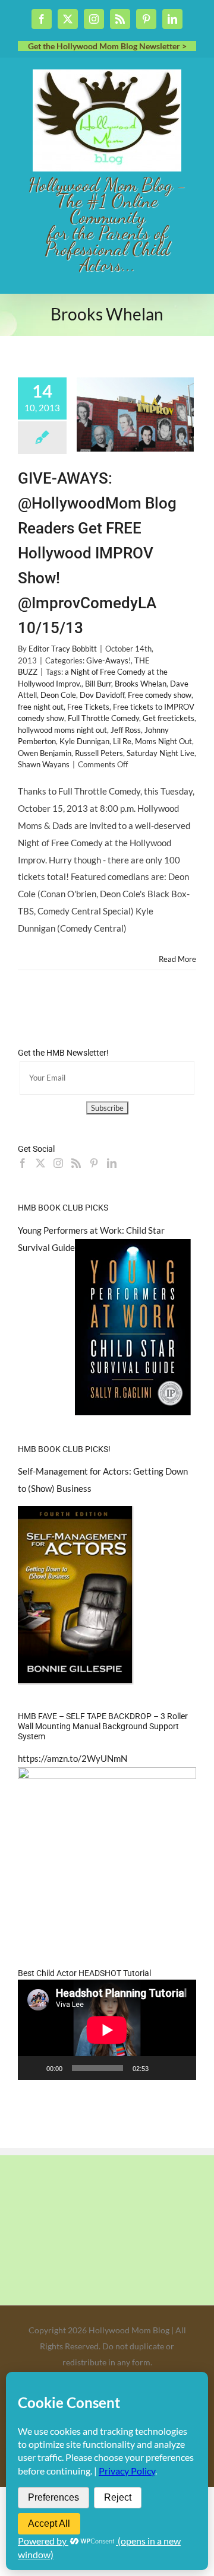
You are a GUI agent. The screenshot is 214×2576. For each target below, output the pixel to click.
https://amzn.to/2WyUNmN (72, 1758)
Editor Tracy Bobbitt (63, 648)
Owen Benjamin (44, 753)
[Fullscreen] (181, 2068)
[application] (107, 2030)
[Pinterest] (94, 1163)
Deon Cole (58, 695)
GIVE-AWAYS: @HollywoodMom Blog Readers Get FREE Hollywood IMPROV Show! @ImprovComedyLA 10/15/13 (97, 553)
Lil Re (122, 741)
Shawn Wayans (44, 764)
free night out (41, 707)
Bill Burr (98, 683)
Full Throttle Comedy (103, 718)
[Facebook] (22, 1163)
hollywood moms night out (62, 730)
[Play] (33, 2068)
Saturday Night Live (160, 753)
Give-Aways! (108, 660)
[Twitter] (40, 1163)
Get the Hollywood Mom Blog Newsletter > (107, 46)
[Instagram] (58, 1163)
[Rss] (76, 1163)
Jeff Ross (126, 730)
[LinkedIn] (112, 1163)
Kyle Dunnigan (84, 741)
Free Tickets (88, 707)
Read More (177, 959)
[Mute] (162, 2068)
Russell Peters (99, 753)
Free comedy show (159, 695)
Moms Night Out (163, 741)
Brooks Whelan (140, 683)
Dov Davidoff (102, 695)
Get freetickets (168, 718)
-------------------------
--- Your instructions ---
The answer should contain every line of the material exactly as written and no pictures.

--- Answer to this problem ---
You are a GUI agent. The screenshot is 214×2576. For each target below, output the pixel to click.
https://amzn.to/2WyUNmN (72, 1758)
Editor Tracy Bobbitt (63, 648)
Owen Benjamin (44, 753)
[Fullscreen] (181, 2068)
[application] (107, 2030)
[Pinterest] (94, 1163)
Deon Cole (58, 695)
GIVE-AWAYS: @HollywoodMom Blog Readers Get FREE Hollywood IMPROV Show! @ImprovComedyLA 10/15/13 (97, 553)
Lil Re (122, 741)
Shawn Wayans (44, 764)
free night out (41, 707)
Bill Burr (98, 683)
Full Throttle Comedy (103, 718)
[Facebook] (22, 1163)
hollywood moms night out (62, 730)
[Play] (33, 2068)
Saturday Night Live (160, 753)
Give-Aways! (108, 660)
[Twitter] (40, 1163)
Get the Hollywood Mom Blog Newsletter > (107, 46)
[Instagram] (58, 1163)
[Rss] (76, 1163)
Jeff Ross (126, 730)
[LinkedIn] (112, 1163)
Kyle Dunnigan (84, 741)
Free Tickets (88, 707)
Read More (177, 959)
[Mute] (162, 2068)
Russell Peters (99, 753)
Free comedy show (159, 695)
Moms Night Out (163, 741)
Brooks Whelan (140, 683)
Dov Davidoff (102, 695)
Get freetickets (168, 718)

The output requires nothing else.